§ **TASK OBJECTIVE**
Your answer should be the number of lines in the listing that hold the string "Select", with no other words.

▼

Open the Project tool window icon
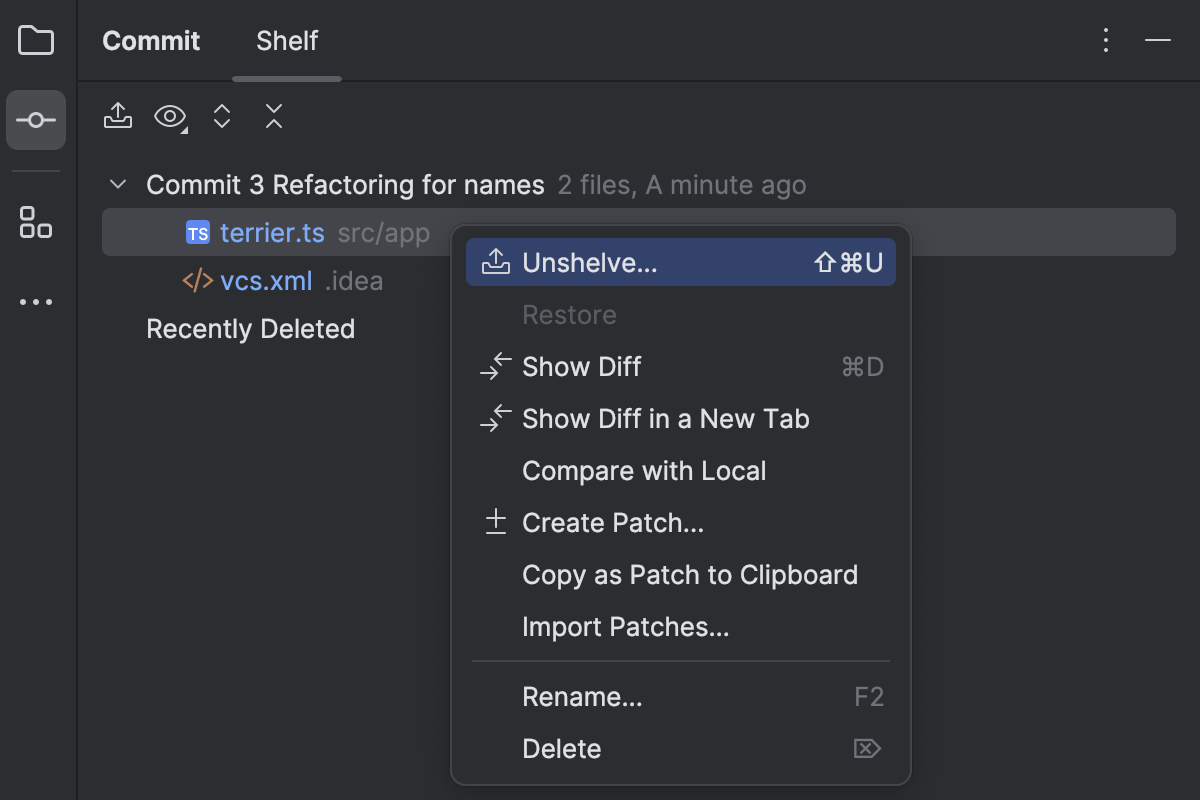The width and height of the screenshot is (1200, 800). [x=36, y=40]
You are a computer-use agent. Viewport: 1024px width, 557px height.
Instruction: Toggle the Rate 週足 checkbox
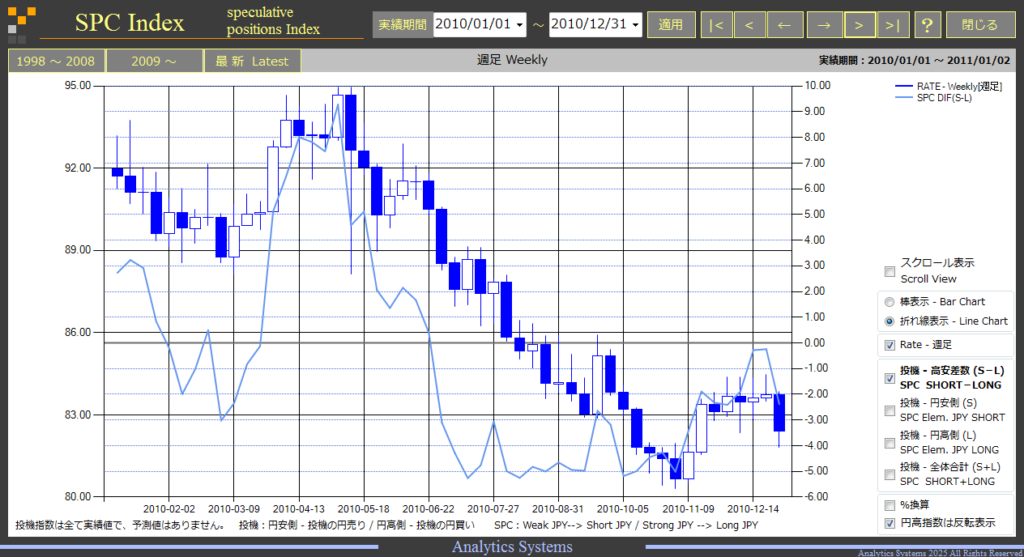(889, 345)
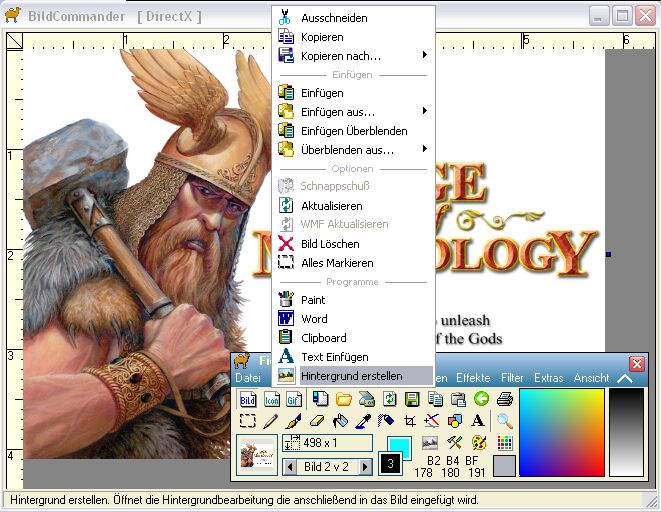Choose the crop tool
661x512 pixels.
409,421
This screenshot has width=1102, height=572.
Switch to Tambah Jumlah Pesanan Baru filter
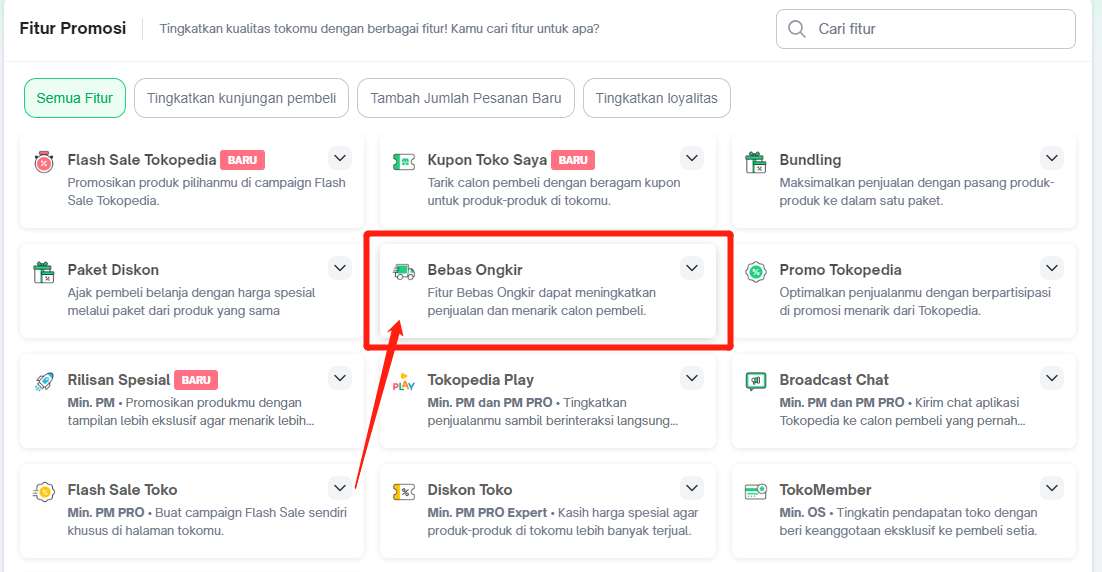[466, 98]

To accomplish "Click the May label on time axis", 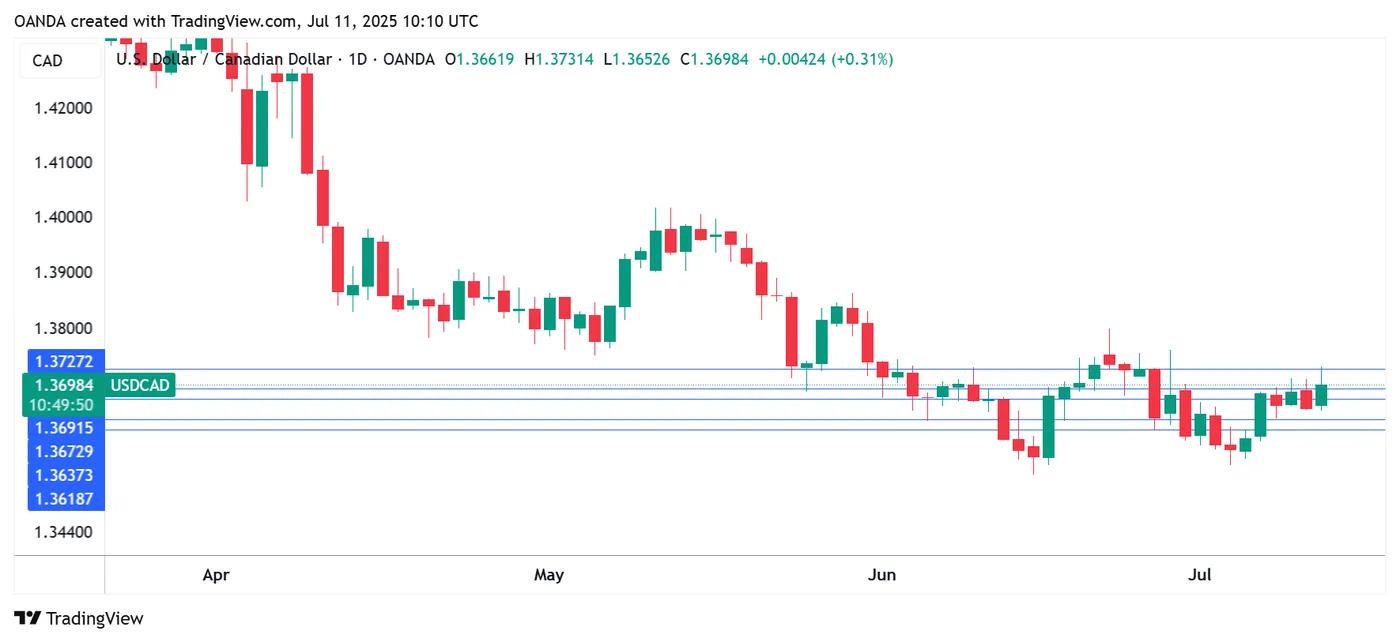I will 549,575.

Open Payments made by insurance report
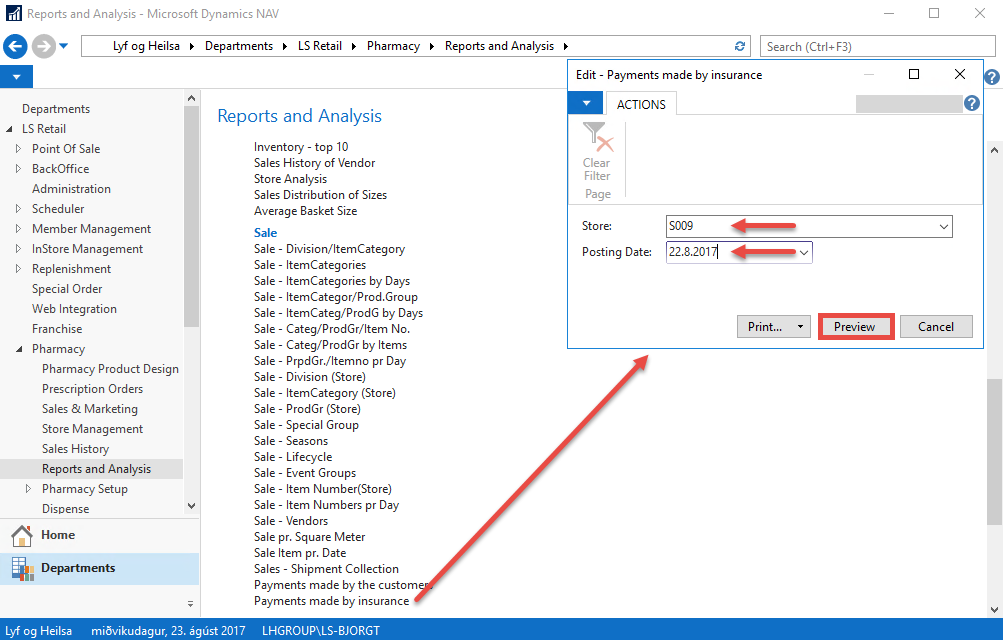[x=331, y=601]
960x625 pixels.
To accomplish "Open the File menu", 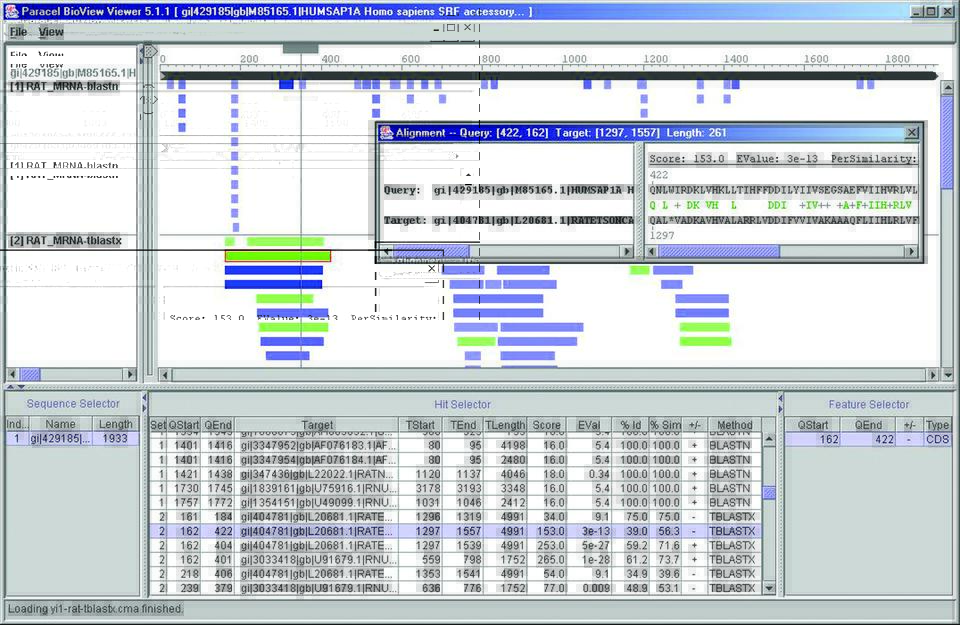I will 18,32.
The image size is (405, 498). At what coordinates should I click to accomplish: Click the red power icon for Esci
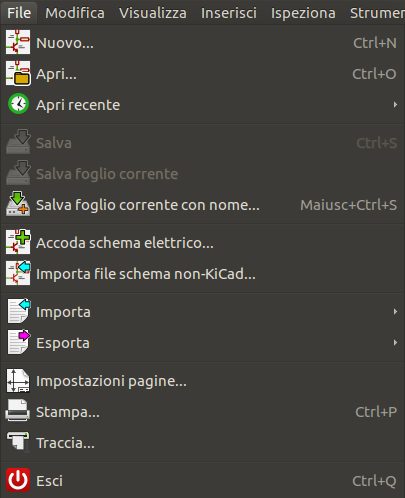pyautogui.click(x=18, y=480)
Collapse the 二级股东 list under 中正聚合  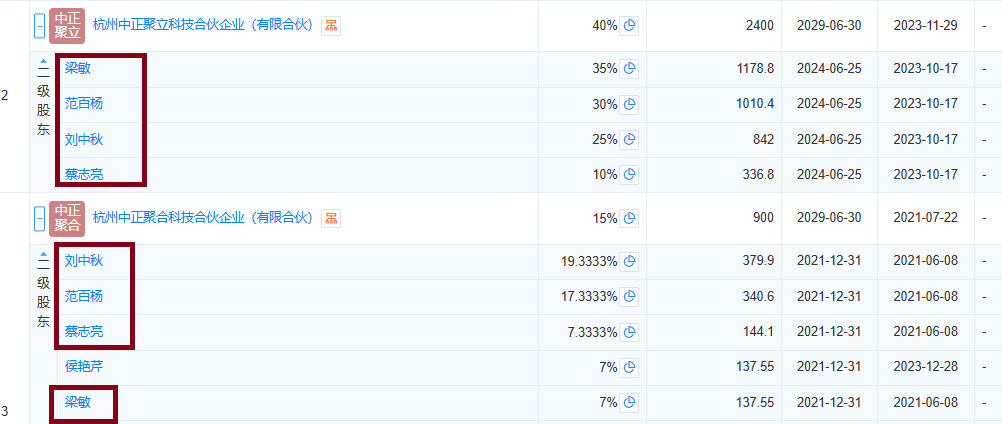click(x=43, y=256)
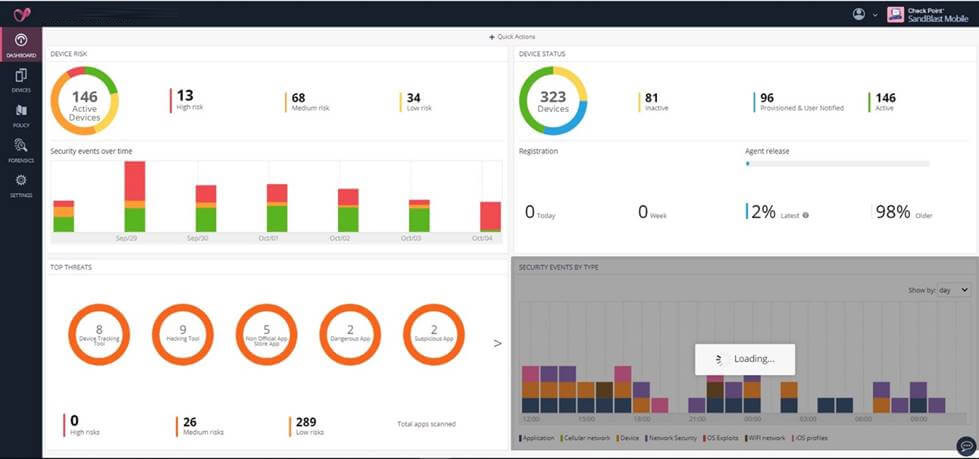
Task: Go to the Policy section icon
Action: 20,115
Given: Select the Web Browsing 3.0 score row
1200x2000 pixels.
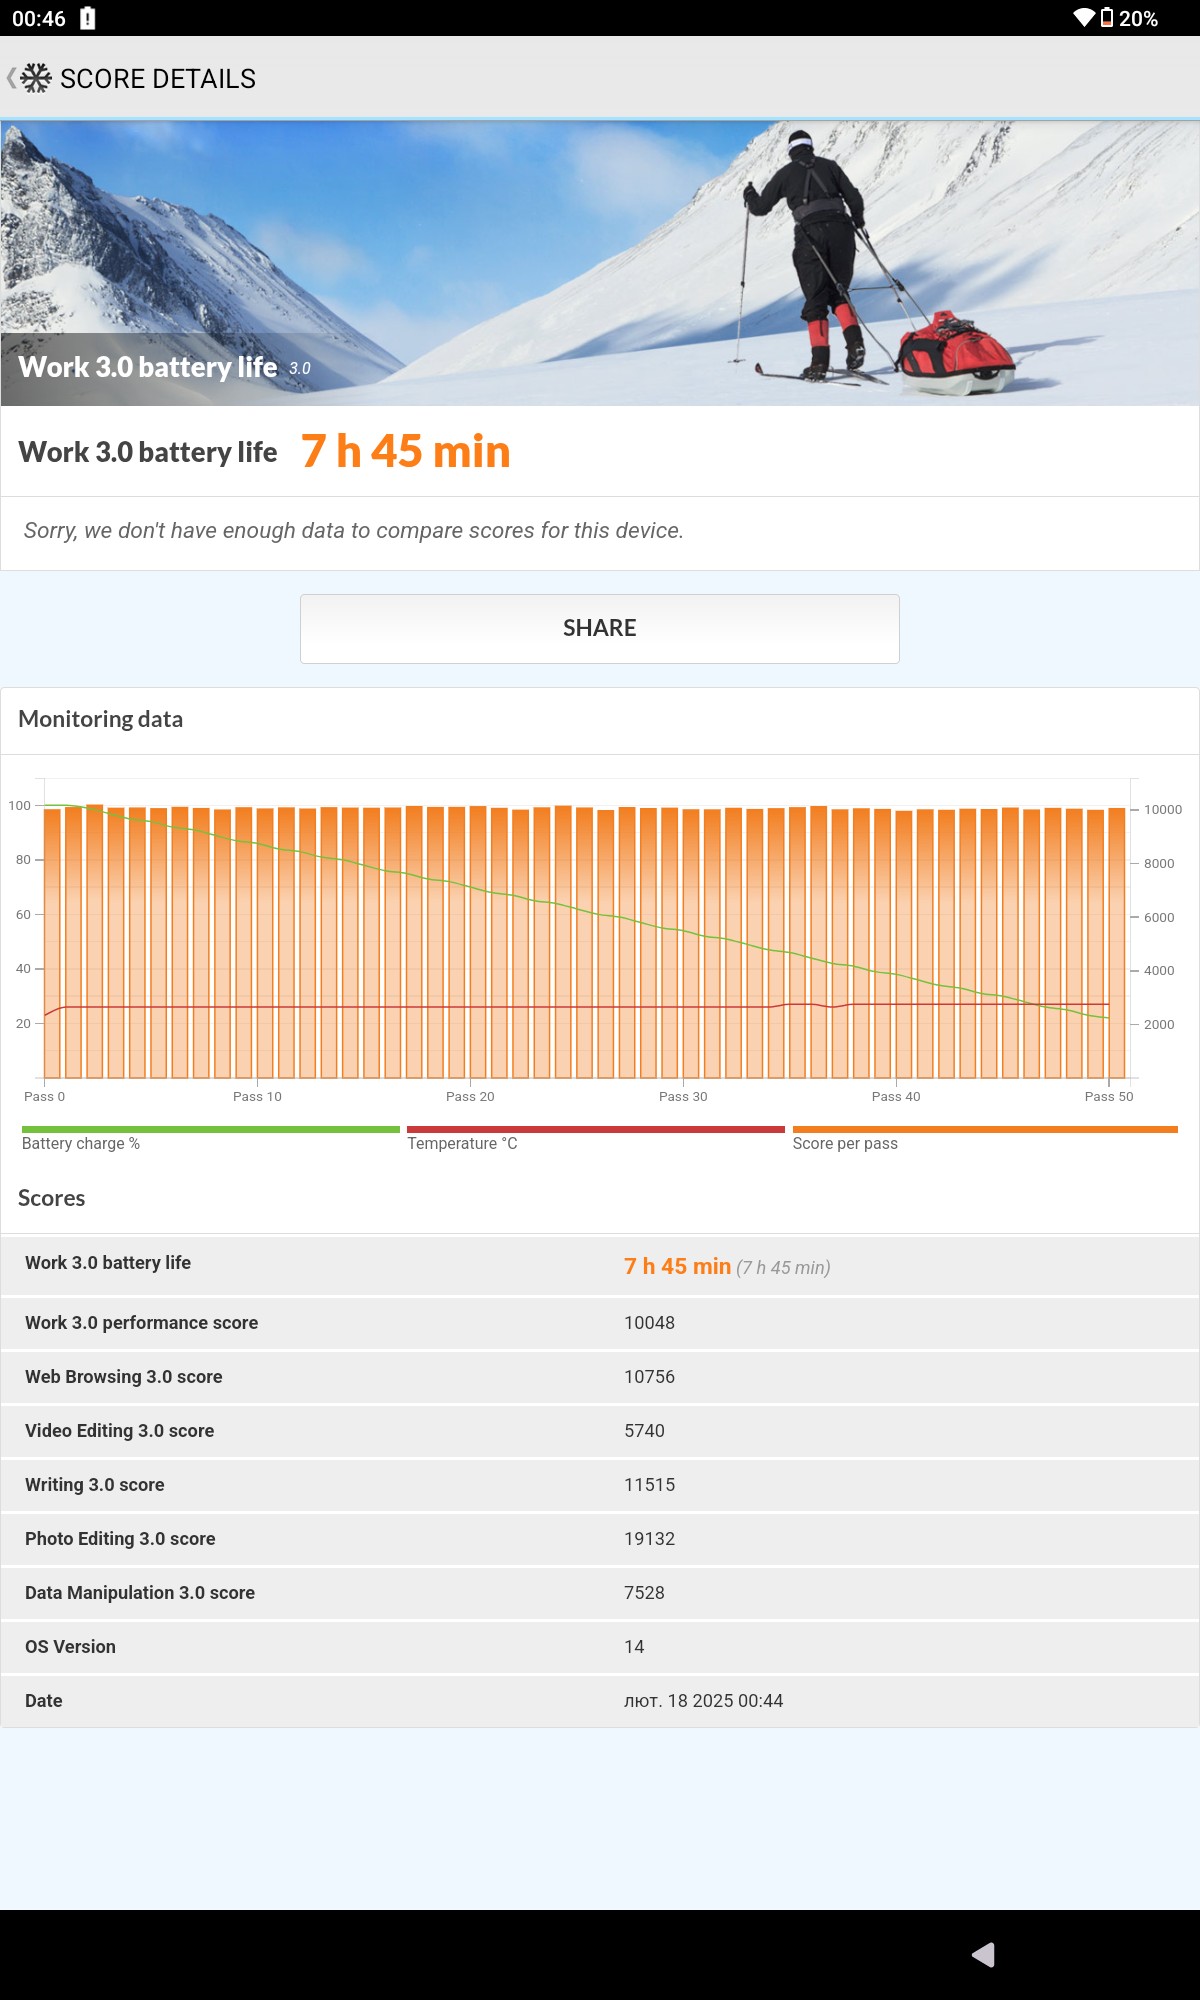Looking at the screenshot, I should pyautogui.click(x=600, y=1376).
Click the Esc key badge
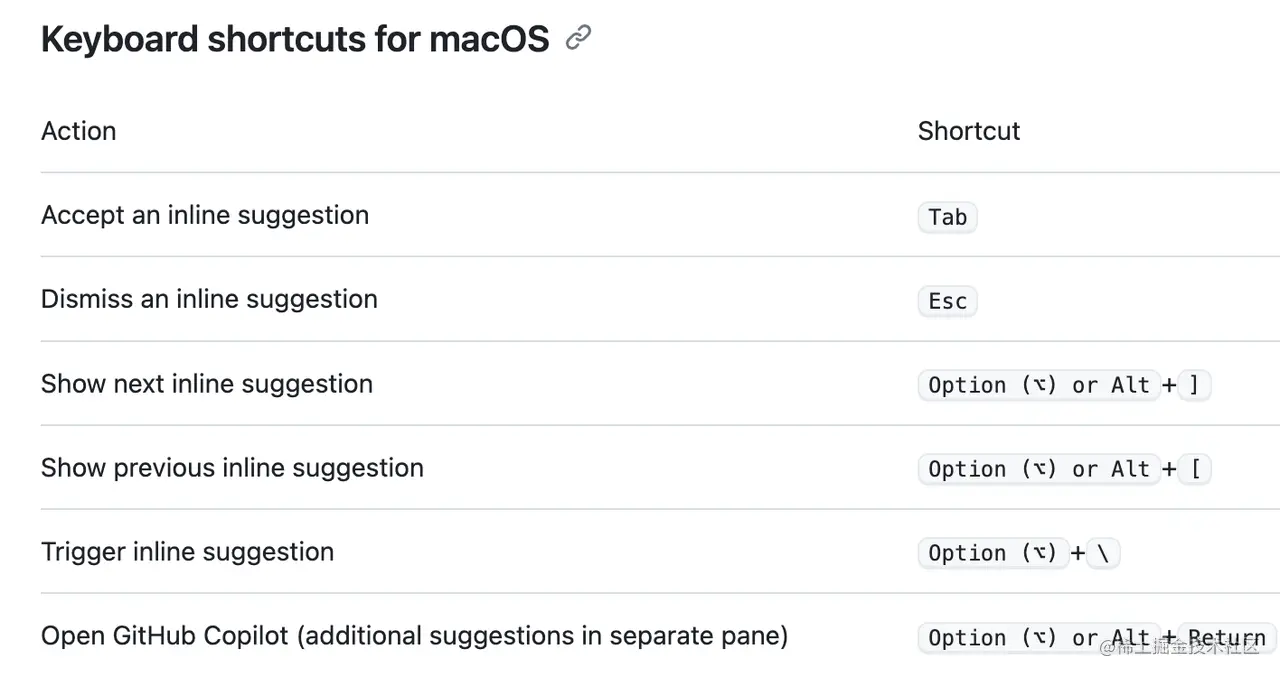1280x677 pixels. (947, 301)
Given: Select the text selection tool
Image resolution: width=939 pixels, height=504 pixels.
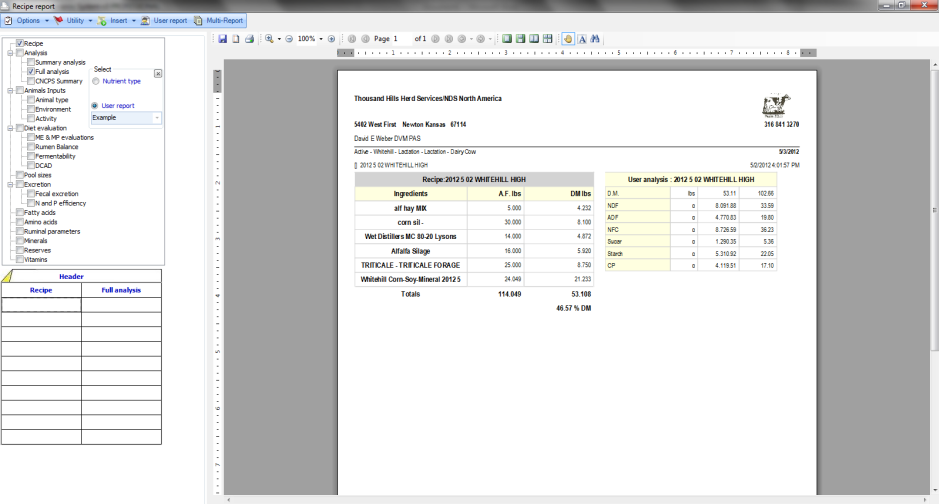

▲

§ **YOUR RESPONSE**
2